Passion for freedom‘ is now holding its fourth exhibition at the Unit 24 Gallery just behind Tate Modern. The show is a visible and occasionally dazzling manifestation of an often submerged movement in western liberalism that regards the liberal-left mainstream with something close to disgust.

They – we – find the indulgence of radical Islam as a betrayal of the best of the liberal tradition. We are equally repelled by multi-cultural orthodoxy, which puts the interest of a ‘community’ before the interests of the individual, particularly when the individual is a woman. The magnificent Maryam Namazie, One Law for All’s Spokesperson, and a woman you will rarely hear on the BBC, explained the show’s purpose. ‘Real change comes about by challenging and dissenting not by appeasement and silence. It comes about by breaking taboos and pushing aside that which is deemed sacred and art is such an important way of doing this.

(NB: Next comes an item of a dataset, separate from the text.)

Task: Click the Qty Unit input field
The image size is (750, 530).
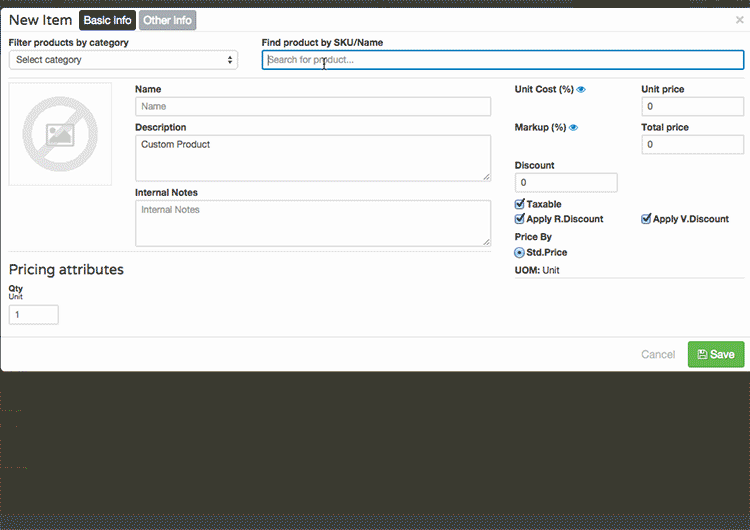Action: point(34,315)
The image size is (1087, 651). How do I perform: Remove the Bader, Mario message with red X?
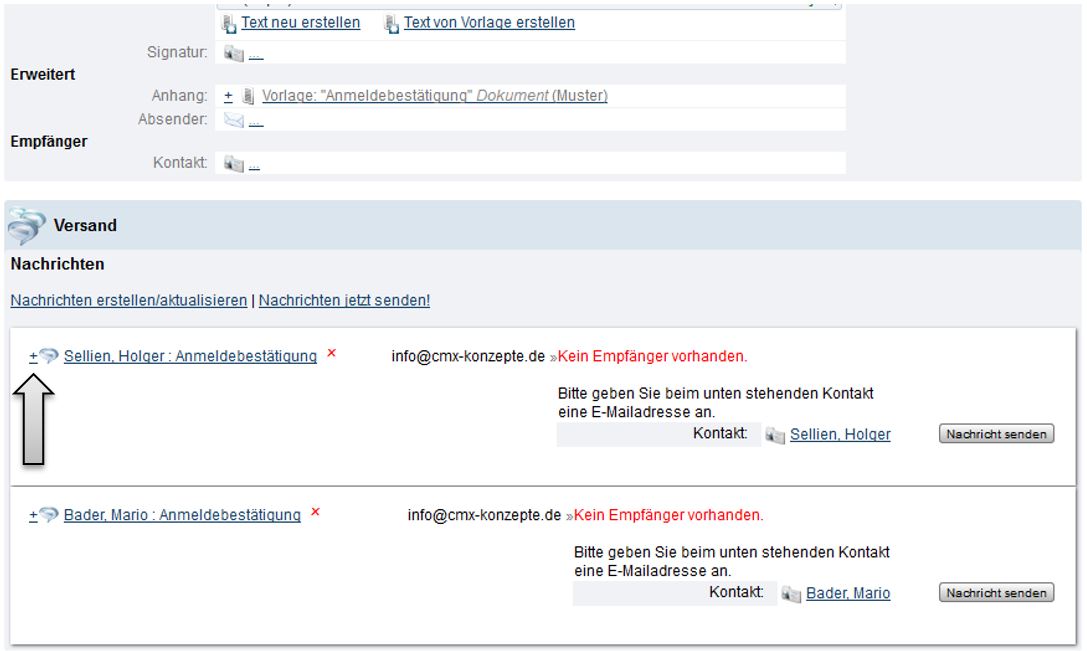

As Ai Wei Wei says, “if we don’t push, nothing changes”.’

As in previous years, the organisers tempted artists to submit by restating their core principles.

1. Create space for artists and writers who discuss subjects omitted in politically correct circles.
2. Invite people to open and uninhibited discussion. Nothing is more important than critically informed debate. That’s how society has advanced through the ages.
3. Gather like-minded people creating a network of actively engaged citizens who hold high the value of individual’s freedom

I have written at length on these themes, and subscribe to all of the above. I would certainly have gone along as a visitor. But this year, the organisers invited me to be one of the judges, and raised several difficulties as they did it.

I wondered by what right I judged artists. I am not an artist. Nor am I an art critic. I was there because of my last book was on censorship. I could talk about the politics of oppression all night, but what about the quality of the art. Unearned authority confers unwarranted self-confidence. I was a judge, and therefore, my opinion mattered. At the first judges’ meeting I nervously named half a dozen works I admired. Instead of laughing at me, the other judges nodded and wrote them down. After that, I passed sentences without a moment’s doubt.

My second difficulty was that I have come to believe that you cannot judge art on political grounds. Just because you share an artist’s sentiments does not mean you should admire his or her work. I am very uncomfortable with the Sir David Hare school of drama where the author confirms the audience’s prejudices and the audience applauds the author for bravely telling them that they are right in all things.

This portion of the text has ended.